The next generation of physicians is learning much differently from how established doctors once did. Training has shifted from an acute focus on disease to a wider approach that considers patients within the larger context of their community and society. Although many, like myself, see this as progress, others have expressed doubts about this and many other changes.
Amid the madness that is the year 2020, I’m grateful to have a moment to reflect on this subject. Five years ago, in celebration of Medscape’s 20th anniversary, I spoke with various leaders in medical education to learn how. Since then, I’ve gone from student to faculty. This year, for Medscape’s 25th anniversary, I reached out to current medical trainees to reflect on how much things have changed in such a short time.
From adjustments forced on us by COVID-19 to trends that predated the pandemic – including an increased emphasis on social justice and a decreased emphasis on other material – becoming a doctor no longer looks like it did just a half-decade ago.
Social justice is now in the curricula
More than ever, medical training has shifted toward humanism, population health, and social justice. Students are now being shown not only how to treat the patient in front of them but how to “treat” the larger communities they serve. Research skills around social drivers of health, such as structural racism, are increasingly becoming status quo.

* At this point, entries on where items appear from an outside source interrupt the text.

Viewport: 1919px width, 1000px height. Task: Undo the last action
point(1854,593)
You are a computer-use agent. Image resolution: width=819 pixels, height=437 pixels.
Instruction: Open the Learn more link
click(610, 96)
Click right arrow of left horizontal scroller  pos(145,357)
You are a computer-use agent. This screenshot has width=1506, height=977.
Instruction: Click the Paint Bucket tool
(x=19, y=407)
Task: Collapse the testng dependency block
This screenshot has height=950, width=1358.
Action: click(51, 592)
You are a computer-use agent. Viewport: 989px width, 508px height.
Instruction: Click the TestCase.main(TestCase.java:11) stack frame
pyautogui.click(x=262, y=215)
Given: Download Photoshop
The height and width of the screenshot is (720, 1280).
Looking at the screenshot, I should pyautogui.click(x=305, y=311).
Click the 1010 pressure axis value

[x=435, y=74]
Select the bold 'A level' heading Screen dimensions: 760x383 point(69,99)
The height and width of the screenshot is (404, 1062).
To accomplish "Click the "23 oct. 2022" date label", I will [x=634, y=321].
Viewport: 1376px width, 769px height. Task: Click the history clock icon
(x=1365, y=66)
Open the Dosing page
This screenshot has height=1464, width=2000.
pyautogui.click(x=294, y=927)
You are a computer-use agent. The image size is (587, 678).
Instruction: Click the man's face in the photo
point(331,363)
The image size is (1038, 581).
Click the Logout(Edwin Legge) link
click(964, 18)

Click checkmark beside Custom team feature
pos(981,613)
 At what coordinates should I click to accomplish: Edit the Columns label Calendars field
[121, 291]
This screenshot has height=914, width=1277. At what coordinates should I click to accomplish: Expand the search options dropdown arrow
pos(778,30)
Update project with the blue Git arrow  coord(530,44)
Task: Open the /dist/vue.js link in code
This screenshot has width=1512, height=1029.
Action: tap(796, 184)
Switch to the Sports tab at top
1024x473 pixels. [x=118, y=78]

In reflecting on her current experience, Emily Kahoud, a third-year medical student at New Jersey Medical School, Newark, told me about a course she took that was devoted to health equity. She applauded how her professors have incorporated this education into their courses. “It’s so nice and refreshing to be in a community that appreciates that.”
I, too, have seen this change firsthand. In addition to caring for patients and teaching at the University of North Carolina at Chapel Hill, I work with a team that develops curricula around social justice. We strive to integrate this material into existing courses and rotations. I believe that this is not only the right thing to teach trainees in order to help their future patients, but that it also reduces harm that many students experience. The “hidden curriculum” of medical school has long marginalized anyone who isn’t White and/or male.
Children, women, and the elderly were often referred to as “special populations” during my training. Even now, content about social and structural drivers of health is still most often relegated to separate courses rather than integrated into existing material. I hope to help improve this at my institution and that others are doing the same elsewhere.
If the current students I spoke with are any indication, further integration will be a welcomed change. Travis Benson, a third-year medical student at Harvard Medical School, Boston, appreciates where medical training is headed. Specifically, he is interested in inequities in the care of transgender patients. He says he has loved what his school has done with education on issues not previously considered part of med ed. “In the first week of school, we go on tours and spend time in community health centers and learn about the ‘Family Van,’ a mobile health care clinic that offers free care. I even had an opportunity to have a longitudinal clinic experience at a jail.”
While some critics argue that this learning goes too far, others argue that it has not gone far enough fast enough. In general, I consider the progress made in this area since my time in med school to be a very good thing. Medical students are now being taught to think about the science of medicine in the context of the larger human condition.